Quelle est la création de valeur qu'a en vue La Baie?
Allons-y d'un petit calcul.
La société prédit que son BAIIA augmentera "dans la basse fourchette à deux chiffres" dans les prochaines années. De façon conservatrice, postulons une croissance annuelle composée de 11%. C'est un bénéfice qui passerait donc de 587 M$ (Saks et La Baie combinées) à près de 1G $ dans cinq ans.
Elle voit aussi aussi 100 M$ en synergies potentielles, dont 85% proviendront de l'arrière boutique ( TI, systèmes de gestion des stocks, finance, personnel juridique, etc.). C'est donc un BAIIA qui grimpe à 1,1 G$.
L'acquisition de Saks survient à 10 fois le BAIIA. On ne retiendra pas ce multiple, qui en est un d'acquisition.

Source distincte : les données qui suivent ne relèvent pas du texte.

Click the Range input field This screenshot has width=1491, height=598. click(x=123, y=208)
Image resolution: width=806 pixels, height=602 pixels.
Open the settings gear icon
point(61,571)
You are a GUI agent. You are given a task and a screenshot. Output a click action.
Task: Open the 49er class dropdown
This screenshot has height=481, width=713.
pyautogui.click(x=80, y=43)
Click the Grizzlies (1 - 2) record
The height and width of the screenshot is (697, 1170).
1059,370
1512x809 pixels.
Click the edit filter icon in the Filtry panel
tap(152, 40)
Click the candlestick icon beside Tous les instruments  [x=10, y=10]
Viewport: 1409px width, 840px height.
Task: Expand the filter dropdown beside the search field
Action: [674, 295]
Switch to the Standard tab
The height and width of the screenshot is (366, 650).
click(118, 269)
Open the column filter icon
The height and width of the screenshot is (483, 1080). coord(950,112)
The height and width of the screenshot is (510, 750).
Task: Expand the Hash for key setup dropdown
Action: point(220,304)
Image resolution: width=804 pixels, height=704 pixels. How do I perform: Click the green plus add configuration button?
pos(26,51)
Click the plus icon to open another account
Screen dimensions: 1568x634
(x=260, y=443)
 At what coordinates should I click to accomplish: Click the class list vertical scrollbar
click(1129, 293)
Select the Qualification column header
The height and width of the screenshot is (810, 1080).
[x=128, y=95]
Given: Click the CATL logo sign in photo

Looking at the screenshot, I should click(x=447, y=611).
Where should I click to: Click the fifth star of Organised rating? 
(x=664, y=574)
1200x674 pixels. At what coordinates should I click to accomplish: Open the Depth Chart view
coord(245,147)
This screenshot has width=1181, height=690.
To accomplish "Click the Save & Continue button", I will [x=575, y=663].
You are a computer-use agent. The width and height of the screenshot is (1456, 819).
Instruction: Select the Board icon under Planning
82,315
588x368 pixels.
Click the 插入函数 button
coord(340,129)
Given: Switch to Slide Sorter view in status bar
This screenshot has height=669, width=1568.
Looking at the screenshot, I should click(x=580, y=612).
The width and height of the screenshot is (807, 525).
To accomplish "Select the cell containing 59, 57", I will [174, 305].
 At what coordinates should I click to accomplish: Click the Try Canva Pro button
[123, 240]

Optons plutôt pour un multiple de 8,5, niveau auquel s'est régulièrement négociée l'action de Hudson Bay, de même que celle Saks.
On ajuste la dette en fonction de l'objectif espéré de 2,5 fois le BAIIA. On ajoute les nouvelles actions émises.
Résultat: dans cinq ans, si les objectifs sont atteints, et que les taux d'intérêts n'ont pas trop grimpé, le titre de La Baie sera passé de 17$ à 35-36$.
Un doublé, ou, si l'on préfère, un rendement annuel composé de 15%.
C'est un signal d'investissement fort intéressant. Et c'est sans doute pourquoi Teachers est au capital.
Quel est le plan de match?
Quel est le plan de match?
Évidemment, pour que cette valeur soit créée, il faut que le plan de match fonctionne.
Quel est ce plan?
En voici les grandes lignes.
-La Baie compte ouvrir sept nouveaux établissements Saks 5th Avenue au Canada, et 25 "outlets" (Off 5th), des magasins à escompte où s'écoulent à meilleurs prix les stocks qui n'ont pas trouvé preneurs dans les plus grandes surfaces. À titre de comparaison, Saks compte 41 établissements principaux et 67 outlets aux États-Unis. La direction dit vouloir rapidement entrer au Canada, mais l'horizon de temps pour l'ouverture de tous les établissements n'a pas été précisé.
- Il y a un pari Internet. Les activités de ventes en ligne sont bien développées par Saks aux États-Unis. La Baie n'offre pas vraiment de ventes de produits de luxe du genre en ligne au Canada. Le créneau pourrait être porteur.
- Il y a également un projet de transporter dans une fiducie immobilière les parcs immobiliers des deux entreprises. Certains analystes évaluent qu'à lui seul, le Saks 5th Avenue de New York pourrait valoir non loin de 1 G$ US (ce qui veut dire le tiers de la valeur de l'acquisition de 2,9 G$). Il n'est pas clair si cette opération est dans le calcul du remboursement de la dette ou si celle-ci sera remboursée uniquement à même la croissance de la rentabilité de La Baie et Saks.
- Il y a enfin les économies de coûts (100 M$), dont on a parlé plus haut.
Le plan fonctionnera-t-il?
Telle est la grande question.
On a personnellement de la difficulté à voir comment, avec son niveau d'endettement actuel, la société sera en mesure d'investir rapidement dans l'ouverture des nouveaux établissements canadiens.
Sauf si les immeubles sont vendus à la fiducie immobilière. L'opération allègerait alors grandement la dette. Mais les loyers augmenteraient aussi, et la rentabilité serait assurément affectée. Loblaw semble avoir réussi une opération intéressante et rentable pour elle. D'autres sociétés estiment cependant que le jeu n'en vaut pas la chandelle.
Deux autres points sont à peser.
-Pour que le plan fonctionne, il faut que l'avenue produits de luxe porte ses fruits. Or, il y a quelques années, le Groupe San Francisco avait aussi tenté d'attaquer au Canada le créneau du luxe avec ses Ailes de la mode. L'échec avait été retentissant.
- Il faut également que la rentabilité de La Baie continue elle aussi de progresser au rythme anticipé. Or, Target s'amène au Canada. Et même si plusieurs font valoir que le créneau visé est différent, quelque chose nous dit que des habitués de La Baie iront quand même y faire quelques visites et que les ventes de la Baie pourraient être sous pression dans les prochaines années.
Au final?
Le plan nous apparaît plus beau sur papier que ce qu'il risque d'être dans la réalité.
Cela dit, il faut également admettre qu'un rendement annuel composé de 15% sur cinq ans, laisse place à l'erreur. Un rendement moindre de moitié serait encore jugé potable.
Il est tentant de suivre Teachers. Mais le brouillard fait grandement hésiter.